### EXERCISE INSTRUCTIONS
1. In the memorandum opinion, rewrite the passage between "Before Morriss, C.J., Ross" and "testimony. We disagree.", inclusive, putting "forged checks" in place of "counterfeit checks".
2. List every court case that the memorandum opinion cites by name.

### SOURCE DOCUMENT
THE STATE OF TEXAS, Appellee

 

 

On Appeal from the 159th Judicial District Court

Angelina County, Texas

Trial Court No. CR-24383

 

 

Before Morriss, C.J., Ross and Carter, JJ.

Memorandum Opinion by Chief Justice Morriss

 

MEMORANDUM OPINION

On at least fourteen of sixteen occasions on which counterfeit checks were passed during a ten-day period, Andra Parnell Spencer was either driving or a passenger in the vehicle used to conduct the transactions at GENCO Bank's drive-through facility. A jury convicted Spencer of engaging in organized criminal activity, and the trial court sentenced Spencer to twenty-five years' imprisonment. Spencer appeals his conviction based solely on the assertion that the nonaccomplice evidence insufficiently corroborated the accomplice testimony. We disagree.

Arrishia Moore, an accomplice, testified that, after she met Spencer, Moore started receiving counterfeit checks from Spencer and passing them through the bank. Spencer would accompany Moore to the bank where the checks would be deposited. Later, Moore would withdraw the funds and divide them between herself and Spencer.

Tracy Barkin, also an accomplice, had a similar experience. She testified that Spencer would bring counterfeit checks from Houston, which Barkin would deposit with the bank. Later, Barkin would withdraw the funds and divide the proceeds with Spencer.

Neither party disputes that both Moore and Barkin were accomplice witnesses. While their testimony provided a complete case against Spencer, accomplice-witness testimony is suspect and cannot alone be the basis for conviction. See Tex. Code Crim. Proc. Ann. art. 38.14 (Vernon 2005); Walker v. State, 615 S.W.2d 728 (Tex. Crim. App. [Panel Op.] 1981).

To determine whether an accomplice's testimony is corroborated, we must eliminate all accomplice evidence from the record and determine whether inculpatory facts and circumstances in evidence tend to connect Spencer to the offense. Munoz v. State, 853 S.W.2d 558, 559 (Tex. Crim. App. 1993). Corroborative evidence need not establish his or her guilt or directly link him or her to the offense; it is sufficient if it "tends to connect" him or her to the offense. Id. Further, all of the facts and circumstances may be looked to for corroboration, and the corroborative evidence may be circumstantial or direct. Brown v. State, 672 S.W.2d 487, 488 (Tex. Crim. App. 1984). The accomplice testimony need not be corroborated on every element of the offense. Warren v. State, 514 S.W.2d 458, 463 (Tex. Crim. App. 1974), overruled on other grounds, Reed v. State, 744 S.W.2d 112 (Tex. Crim. App. 1988). The corroborating evidence need not be of such substance to be sufficient evidence on its own to convict the accused. Eickenhorst v. State, 662 S.W.2d 622, 625 (Tex. App. Houston [14th Dist.] 1983, pet. ref'd).

### DATASET EXCERPT
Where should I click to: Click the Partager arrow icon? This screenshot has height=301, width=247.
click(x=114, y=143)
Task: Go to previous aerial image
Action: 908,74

### THE ANSWERS
1.
Before Morriss, C.J., Ross and Carter, JJ.

Memorandum Opinion by Chief Justice Morriss

 

MEMORANDUM OPINION

On at least fourteen of sixteen occasions on which forged checks were passed during a ten-day period, Andra Parnell Spencer was either driving or a passenger in the vehicle used to conduct the transactions at GENCO Bank's drive-through facility. A jury convicted Spencer of engaging in organized criminal activity, and the trial court sentenced Spencer to twenty-five years' imprisonment. Spencer appeals his conviction based solely on the assertion that the nonaccomplice evidence insufficiently corroborated the accomplice testimony. We disagree.

2.
- Walker v. State
- Munoz v. State
- Brown v. State
- Warren v. State
- Reed v. State
- Eickenhorst v. State